With the three-fold green design of low heat emission, thermal dissipation and heat resistance, a Huawei millionnode green broadband network can save more than 200 million kWh power per year, equivalent to the all-year power consumption of about 250,000 households in China.

Less network nodes and central office equipment 

Energy savings are enabled through, among others, All-IP architecture, MSC (Mobile Switching Center) server pools and HLR (Home Location Register) distributed data centers. Statistics show that by using All-IP architecture, the operating cost can be cut down by 20% as compared to traditional TDM (Time Division Multiplexing) architecture, and 20% of that savings is accomplished through the reduction of energy consumption (electricity). 

Reduced energy use for equipment 

A key measure for energysavings in the central offices should be the replacement of traditional servers with blade servers.
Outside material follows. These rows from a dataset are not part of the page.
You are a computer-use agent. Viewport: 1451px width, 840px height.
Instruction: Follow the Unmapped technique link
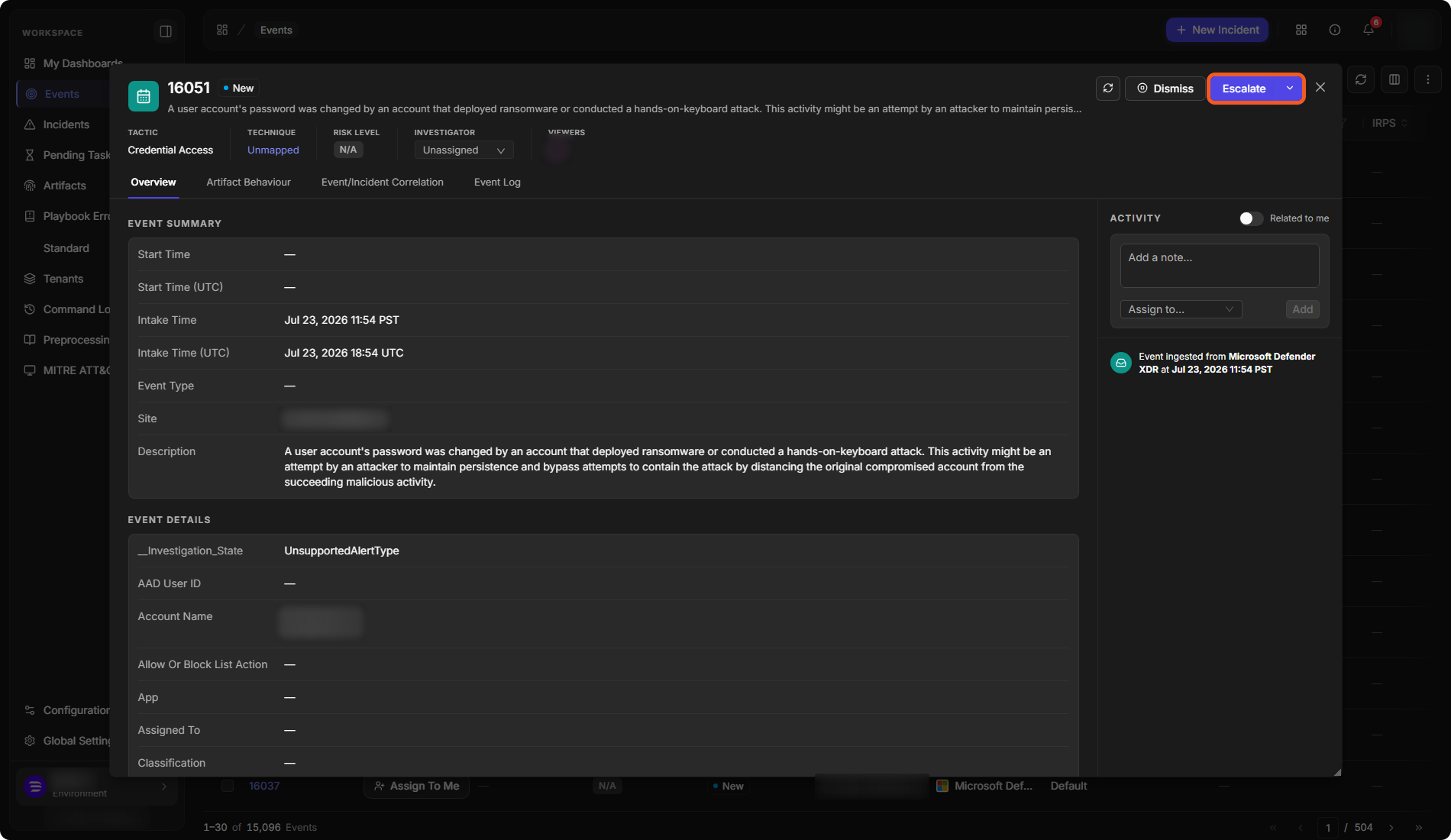point(273,150)
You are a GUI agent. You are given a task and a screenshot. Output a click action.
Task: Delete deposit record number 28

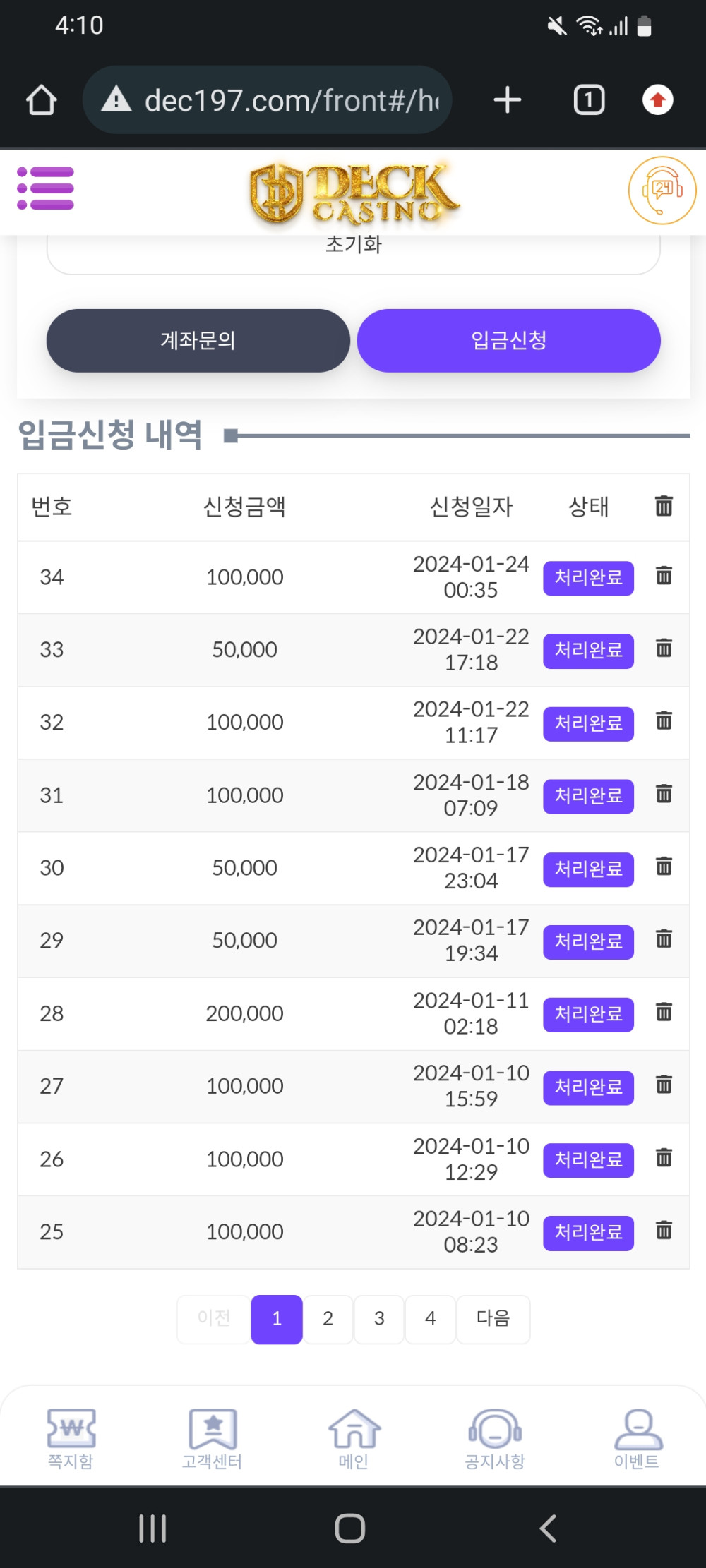pos(664,1012)
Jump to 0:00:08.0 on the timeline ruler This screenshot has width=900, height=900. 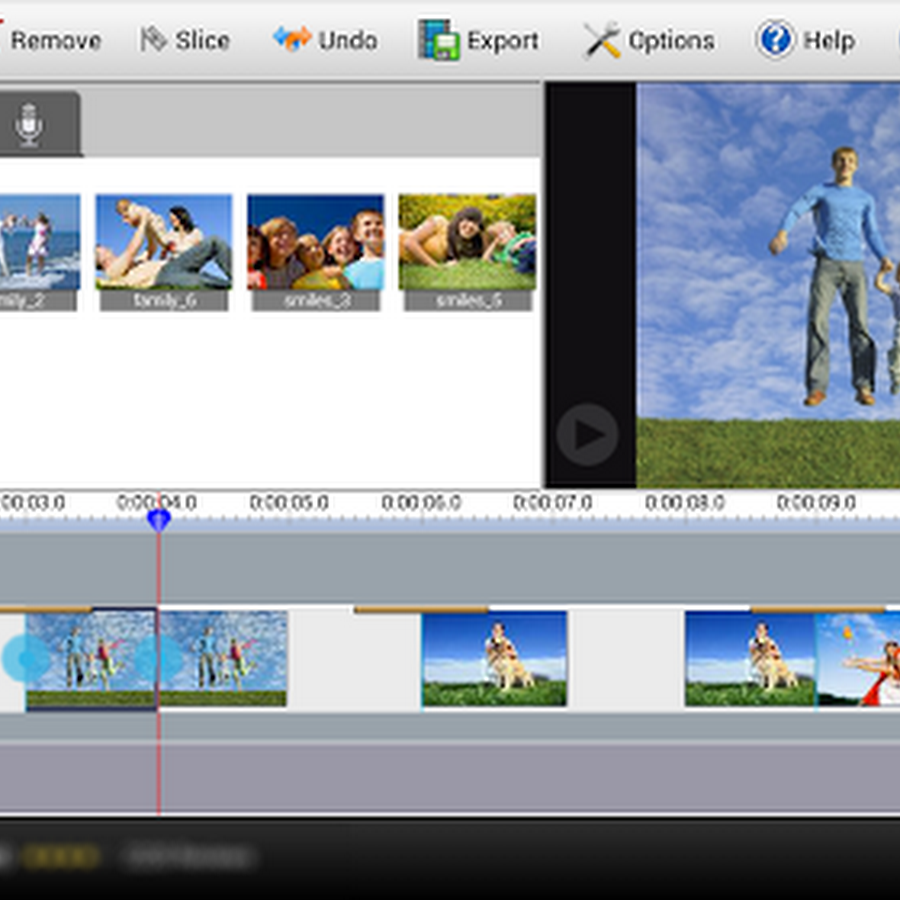684,502
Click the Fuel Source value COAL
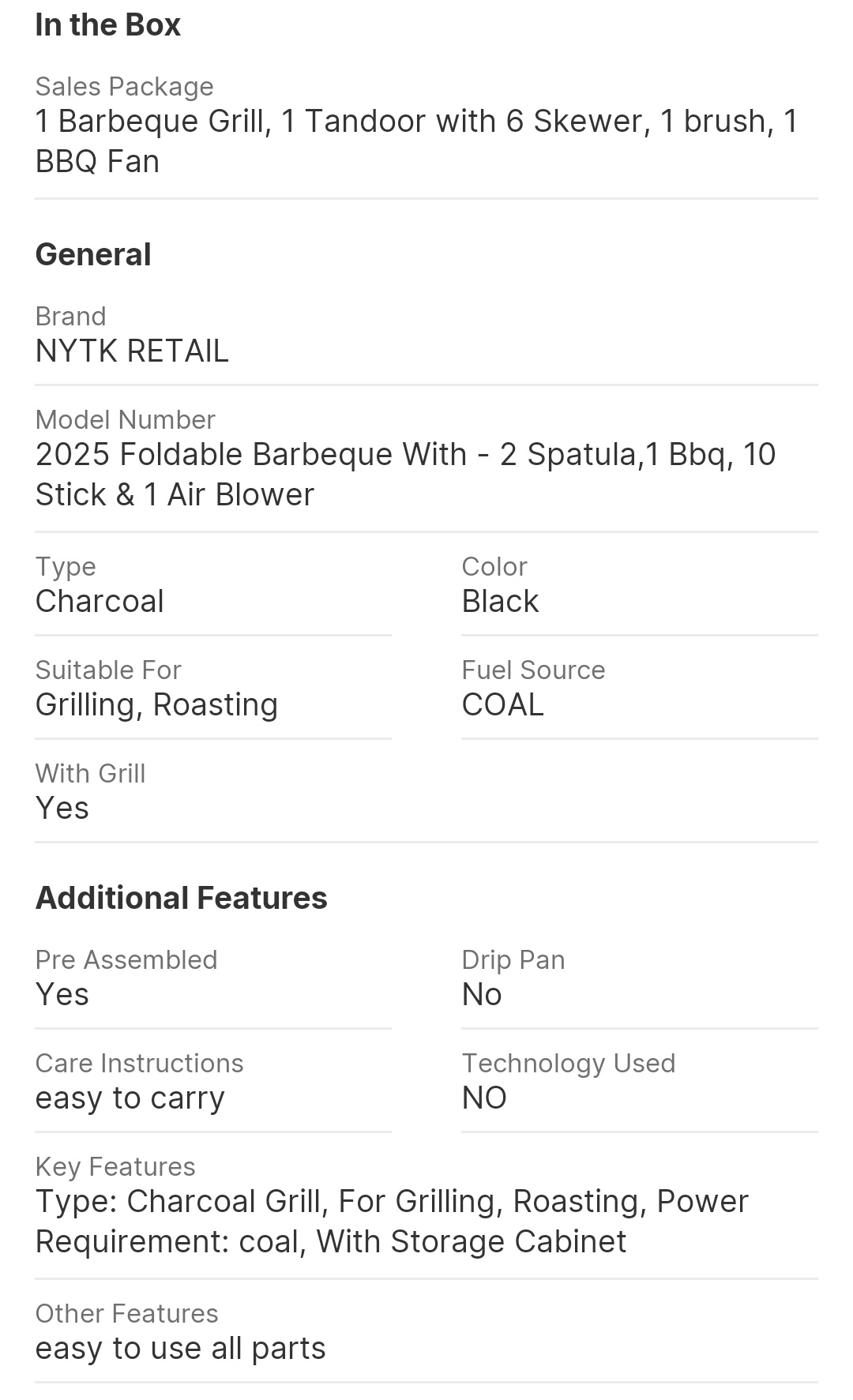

This achieves as igni f icant reduct ion in hardware energy consumption. A practical application reveals that a service platform based on blade servers can reduce total power consumption by 40% and the footprint by 50% while enhancing the performance by 40%.

Less network nodes and central office equipment 

After the introduction of ASON (Automatically Switched Optical Network), by changing the network topology and w i t h a reasonable allocation service load, the effective utilization rate of band width can be lifted from about 33.6% to 75%. As a result, energy efficiency is significantly
increased. 

Reduced energy use for equipment 

Eco-friendly components are created by your innovative designs such as the ASIC (Application- Specific Integrated Circuit) basic process evolution, high integration of chips, energy-saving software control switches, dynamic power management,and voltage/electric current/ frequency optimization, etc. In addition, further energy savings for systems are achieved by enhanced temperature adaptability and the decreased need for air conditioning central offices.

Cooling is a fundamental issue for highly distributed access equipment. Thousands of air conditioners are putting both emission and power consumption pressure on operators. For new access nodes, the ideal way to cool is to use a natural direct ventilation system. For example, an outdoor directly-ventilated cabinet with such a free cooling solution can save almost all the energy used in traditional cooling, provided the air quality and temperature are desirable.

Underground cooling is another example of a direct natural ventilation solution. Based on tests conducted in a customer's network, the coefficient of performance (COP) of the underground cooling cabinet was 108. It showed underground cooling as an effective way of providing cooling. The effect is better than the direct ventilation method which had a COP = 60 as a comparison.

The cooling power consumption of a central office or data center can be as high as 45% to 50% of the total power consumption, thus the application of heat management for improved cooling efficiency at central offices becomes crucial for energy savings.

Our Heat Management Solution for central offices includes: 

Zoning 

Equipment layout is optimized based on a respective temperature range, and ambient temperature is raised to reduce power consumption. 

Smart fan system 

Cool air is allocated based on the power consumption of different equipment. This is easily implemented and applicable to a wide range of equipment with up to 20% energy savings. 

Precise return air

The heating path is separated from the cooling path to avoid mixing of the two flows. Direct ventilation Processed outdoor fresh air is pumped in to reduce the need for air conditioning. 

Through close cooperation with a leading Italian operator on the issue of central office heat management, our use of direct ventilation, plus precise return air, enabled fresh air cooling that led to a 20% to 40% energy savings.